Monday, February 5, 2018

Review of Burial Rites by Hannah Kent (Picador, 2013)

Northern Iceland, 1829. Agnes Magnúsdóttir has been sentenced to death for her part in the murder of two men, one of whom was her master and lover. After months in a local holding the district commissioner sends her to an isolated farm to await execution. The family are mortified to have a murderer amongst them, but rather than keep her under lock and key they put her to work in the house and farm. The landscape and weather are harsh and escape would lead to nowhere except death. Agnes asks for Tóti, a local trainee priest, to be her spiritual guardian and gradually tells him, and her host family, the story of her life and the death of her master.

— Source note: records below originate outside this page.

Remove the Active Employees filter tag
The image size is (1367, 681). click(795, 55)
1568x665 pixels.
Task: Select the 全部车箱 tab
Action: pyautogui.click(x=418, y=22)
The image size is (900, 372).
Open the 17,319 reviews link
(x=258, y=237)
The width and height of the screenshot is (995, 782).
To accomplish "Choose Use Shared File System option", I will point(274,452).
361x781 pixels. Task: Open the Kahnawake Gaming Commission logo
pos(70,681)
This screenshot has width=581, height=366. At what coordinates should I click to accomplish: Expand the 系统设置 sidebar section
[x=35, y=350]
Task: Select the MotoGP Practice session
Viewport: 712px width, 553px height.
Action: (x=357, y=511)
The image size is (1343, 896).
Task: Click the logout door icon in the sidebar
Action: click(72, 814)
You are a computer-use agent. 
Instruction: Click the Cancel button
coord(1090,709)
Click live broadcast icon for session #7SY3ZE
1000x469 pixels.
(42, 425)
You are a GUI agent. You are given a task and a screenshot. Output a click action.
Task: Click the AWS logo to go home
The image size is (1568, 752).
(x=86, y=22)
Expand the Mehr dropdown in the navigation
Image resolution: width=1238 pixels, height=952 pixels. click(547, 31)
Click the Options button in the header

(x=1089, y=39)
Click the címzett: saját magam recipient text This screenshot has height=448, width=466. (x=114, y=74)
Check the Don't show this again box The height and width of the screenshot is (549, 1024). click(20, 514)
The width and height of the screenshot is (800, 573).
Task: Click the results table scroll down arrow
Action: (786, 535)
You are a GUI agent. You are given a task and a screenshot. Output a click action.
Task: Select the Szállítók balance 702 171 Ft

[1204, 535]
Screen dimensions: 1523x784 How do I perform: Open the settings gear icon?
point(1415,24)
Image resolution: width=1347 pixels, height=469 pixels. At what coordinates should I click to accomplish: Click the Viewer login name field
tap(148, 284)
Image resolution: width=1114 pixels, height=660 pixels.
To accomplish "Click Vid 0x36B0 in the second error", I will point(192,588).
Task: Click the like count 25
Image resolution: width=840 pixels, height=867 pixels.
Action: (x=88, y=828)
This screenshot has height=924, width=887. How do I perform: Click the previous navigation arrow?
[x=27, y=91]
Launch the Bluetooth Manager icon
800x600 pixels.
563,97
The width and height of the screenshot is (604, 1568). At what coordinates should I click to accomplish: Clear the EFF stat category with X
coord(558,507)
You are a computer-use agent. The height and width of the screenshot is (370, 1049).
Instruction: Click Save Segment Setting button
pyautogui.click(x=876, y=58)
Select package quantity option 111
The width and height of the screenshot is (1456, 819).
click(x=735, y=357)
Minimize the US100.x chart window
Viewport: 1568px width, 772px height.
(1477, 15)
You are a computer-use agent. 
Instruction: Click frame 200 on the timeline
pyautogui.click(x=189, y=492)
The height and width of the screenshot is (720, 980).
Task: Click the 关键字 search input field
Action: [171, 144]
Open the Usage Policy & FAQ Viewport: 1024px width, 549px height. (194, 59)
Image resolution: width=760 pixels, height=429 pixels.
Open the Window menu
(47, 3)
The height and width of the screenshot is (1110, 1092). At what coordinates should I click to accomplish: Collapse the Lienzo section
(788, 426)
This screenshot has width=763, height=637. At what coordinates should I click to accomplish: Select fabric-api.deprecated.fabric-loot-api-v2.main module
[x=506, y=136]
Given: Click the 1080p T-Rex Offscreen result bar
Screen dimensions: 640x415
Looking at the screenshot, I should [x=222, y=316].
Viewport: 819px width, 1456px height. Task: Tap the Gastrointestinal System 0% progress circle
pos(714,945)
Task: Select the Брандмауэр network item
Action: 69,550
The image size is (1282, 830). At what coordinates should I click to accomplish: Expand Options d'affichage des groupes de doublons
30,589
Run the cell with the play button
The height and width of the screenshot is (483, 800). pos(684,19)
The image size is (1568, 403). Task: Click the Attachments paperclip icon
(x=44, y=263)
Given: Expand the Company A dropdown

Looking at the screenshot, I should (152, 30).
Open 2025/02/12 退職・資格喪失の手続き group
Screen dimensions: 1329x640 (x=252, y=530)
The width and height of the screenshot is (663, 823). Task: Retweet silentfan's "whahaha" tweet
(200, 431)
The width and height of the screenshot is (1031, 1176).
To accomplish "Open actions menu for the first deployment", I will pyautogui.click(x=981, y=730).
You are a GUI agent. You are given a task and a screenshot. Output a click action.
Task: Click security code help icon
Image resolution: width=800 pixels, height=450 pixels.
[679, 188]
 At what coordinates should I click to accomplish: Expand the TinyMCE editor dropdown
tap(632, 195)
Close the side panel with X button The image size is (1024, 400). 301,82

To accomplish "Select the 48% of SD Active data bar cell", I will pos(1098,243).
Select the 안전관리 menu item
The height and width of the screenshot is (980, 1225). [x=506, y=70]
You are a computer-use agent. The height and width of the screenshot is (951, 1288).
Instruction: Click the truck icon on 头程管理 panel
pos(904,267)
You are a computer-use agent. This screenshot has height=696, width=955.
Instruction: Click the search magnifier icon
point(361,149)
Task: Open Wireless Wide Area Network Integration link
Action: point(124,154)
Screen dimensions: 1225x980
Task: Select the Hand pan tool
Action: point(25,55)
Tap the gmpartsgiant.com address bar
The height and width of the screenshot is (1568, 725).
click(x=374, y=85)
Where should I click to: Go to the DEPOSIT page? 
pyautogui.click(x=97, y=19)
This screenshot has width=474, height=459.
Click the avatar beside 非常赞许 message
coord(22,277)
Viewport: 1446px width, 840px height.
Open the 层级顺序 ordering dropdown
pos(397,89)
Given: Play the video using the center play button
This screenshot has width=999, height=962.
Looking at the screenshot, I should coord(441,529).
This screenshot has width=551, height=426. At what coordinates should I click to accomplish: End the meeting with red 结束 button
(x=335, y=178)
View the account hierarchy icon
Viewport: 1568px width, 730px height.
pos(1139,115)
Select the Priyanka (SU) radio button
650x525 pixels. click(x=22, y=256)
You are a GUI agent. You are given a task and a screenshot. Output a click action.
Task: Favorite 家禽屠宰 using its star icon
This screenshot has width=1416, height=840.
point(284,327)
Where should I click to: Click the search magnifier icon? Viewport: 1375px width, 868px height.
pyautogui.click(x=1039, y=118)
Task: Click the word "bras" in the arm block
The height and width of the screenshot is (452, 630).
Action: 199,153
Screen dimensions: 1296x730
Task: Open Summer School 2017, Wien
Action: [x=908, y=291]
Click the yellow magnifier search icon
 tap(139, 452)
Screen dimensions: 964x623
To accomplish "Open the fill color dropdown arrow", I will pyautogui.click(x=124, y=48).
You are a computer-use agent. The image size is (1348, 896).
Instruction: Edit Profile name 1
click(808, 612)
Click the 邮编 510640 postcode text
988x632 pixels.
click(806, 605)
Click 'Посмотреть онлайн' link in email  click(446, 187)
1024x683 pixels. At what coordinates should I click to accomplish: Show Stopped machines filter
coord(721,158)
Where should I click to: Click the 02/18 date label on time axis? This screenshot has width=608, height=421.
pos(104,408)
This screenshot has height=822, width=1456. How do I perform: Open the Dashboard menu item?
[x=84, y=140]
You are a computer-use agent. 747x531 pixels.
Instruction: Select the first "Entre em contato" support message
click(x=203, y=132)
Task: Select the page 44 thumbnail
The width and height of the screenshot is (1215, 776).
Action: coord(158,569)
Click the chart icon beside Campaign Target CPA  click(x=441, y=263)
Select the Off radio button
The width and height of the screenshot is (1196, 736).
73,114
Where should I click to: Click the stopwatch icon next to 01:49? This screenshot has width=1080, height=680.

In 1829 Agnes Magnúsdóttir was the last woman to be formally executed in Iceland, her head lopped off by an axe wielded by the brother of the man she was accused of murdering. A range of stories still circulate about the case, many portraying Agnes as a monster. Hannah Kent takes a different tack providing an in-depth and sympathetic character study of Agnes from the time she is sent as a prisoner to a local farm to the time of her execution. The story is somewhat of an existential tale, in part examining the mind and actions of a person awaiting death, in part charting the path that led to this fate. Kent uses both a first person perspective of Agnes and a third person general narrative to chart her last few months and the crime for which she has been convicted. In the main this is done through reminiscences, discussions with her priest, and interactions with the family charged with housing her until she is taken to the site of execution. In combination with some wonderfully evocative and lyrical prose, a strong sense of place and time, the result is a compelling, thoughtful-provoking read in which the nuances and circumstances of the crime are laid bare. In particular, the characterisation and social relations between Agnes, her priest, and the farm household are beautifully realised. While the telling drags a little in the middle, as a whole the tale is a first rate literary piece of crime fiction.